- Given problem -
In the entries, rewrite everything from the line containing "Where should I click to: Click" down to the line containing "Action: point(46,20)", substituting "Settings" for "History" and leaving all else unchanged.

[Start Supplied records]

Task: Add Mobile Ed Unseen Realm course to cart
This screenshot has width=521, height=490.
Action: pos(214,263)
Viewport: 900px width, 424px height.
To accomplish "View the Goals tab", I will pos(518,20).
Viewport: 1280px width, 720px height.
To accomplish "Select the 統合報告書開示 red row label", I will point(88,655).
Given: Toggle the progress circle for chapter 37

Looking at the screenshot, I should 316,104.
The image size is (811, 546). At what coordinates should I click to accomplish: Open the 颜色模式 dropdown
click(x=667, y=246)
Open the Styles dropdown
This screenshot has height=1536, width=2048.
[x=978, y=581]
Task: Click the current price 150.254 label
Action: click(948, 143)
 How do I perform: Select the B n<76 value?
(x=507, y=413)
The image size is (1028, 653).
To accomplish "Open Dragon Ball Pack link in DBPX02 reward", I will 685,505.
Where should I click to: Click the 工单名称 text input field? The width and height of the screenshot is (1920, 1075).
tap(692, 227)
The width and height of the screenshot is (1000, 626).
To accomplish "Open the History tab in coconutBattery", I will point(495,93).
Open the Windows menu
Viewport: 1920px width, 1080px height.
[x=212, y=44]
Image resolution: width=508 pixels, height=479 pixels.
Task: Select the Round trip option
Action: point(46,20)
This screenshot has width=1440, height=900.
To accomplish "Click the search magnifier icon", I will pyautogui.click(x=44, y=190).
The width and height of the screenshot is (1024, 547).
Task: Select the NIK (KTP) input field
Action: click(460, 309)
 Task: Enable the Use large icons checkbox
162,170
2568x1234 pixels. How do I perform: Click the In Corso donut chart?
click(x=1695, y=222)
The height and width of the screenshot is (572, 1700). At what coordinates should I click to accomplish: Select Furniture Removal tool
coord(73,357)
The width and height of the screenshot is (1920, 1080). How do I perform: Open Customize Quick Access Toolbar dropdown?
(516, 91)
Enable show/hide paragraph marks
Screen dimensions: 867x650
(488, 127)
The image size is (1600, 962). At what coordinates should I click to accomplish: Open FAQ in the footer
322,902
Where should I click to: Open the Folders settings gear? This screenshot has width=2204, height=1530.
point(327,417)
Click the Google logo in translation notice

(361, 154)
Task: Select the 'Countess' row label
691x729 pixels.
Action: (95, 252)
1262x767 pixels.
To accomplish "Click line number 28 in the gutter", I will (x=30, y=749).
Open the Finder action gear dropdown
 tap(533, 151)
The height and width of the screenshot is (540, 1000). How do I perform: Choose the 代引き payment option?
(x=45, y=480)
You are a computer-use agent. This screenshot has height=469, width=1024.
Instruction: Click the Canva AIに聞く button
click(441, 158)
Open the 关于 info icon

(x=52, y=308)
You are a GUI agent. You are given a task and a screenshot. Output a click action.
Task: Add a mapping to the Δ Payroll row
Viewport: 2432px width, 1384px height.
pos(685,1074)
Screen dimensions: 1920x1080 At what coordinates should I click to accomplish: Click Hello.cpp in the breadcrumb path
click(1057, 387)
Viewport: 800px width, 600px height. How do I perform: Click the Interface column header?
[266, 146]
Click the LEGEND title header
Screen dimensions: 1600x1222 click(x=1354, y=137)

[End Supplied records]

- Output for this task -
Where should I click to: Click the 工单名称 text input field? The width and height of the screenshot is (1920, 1075).
tap(692, 227)
The width and height of the screenshot is (1000, 626).
To accomplish "Open the Settings tab in coconutBattery", I will point(495,93).
Open the Windows menu
Viewport: 1920px width, 1080px height.
[x=212, y=44]
Image resolution: width=508 pixels, height=479 pixels.
Task: Select the Round trip option
Action: point(46,20)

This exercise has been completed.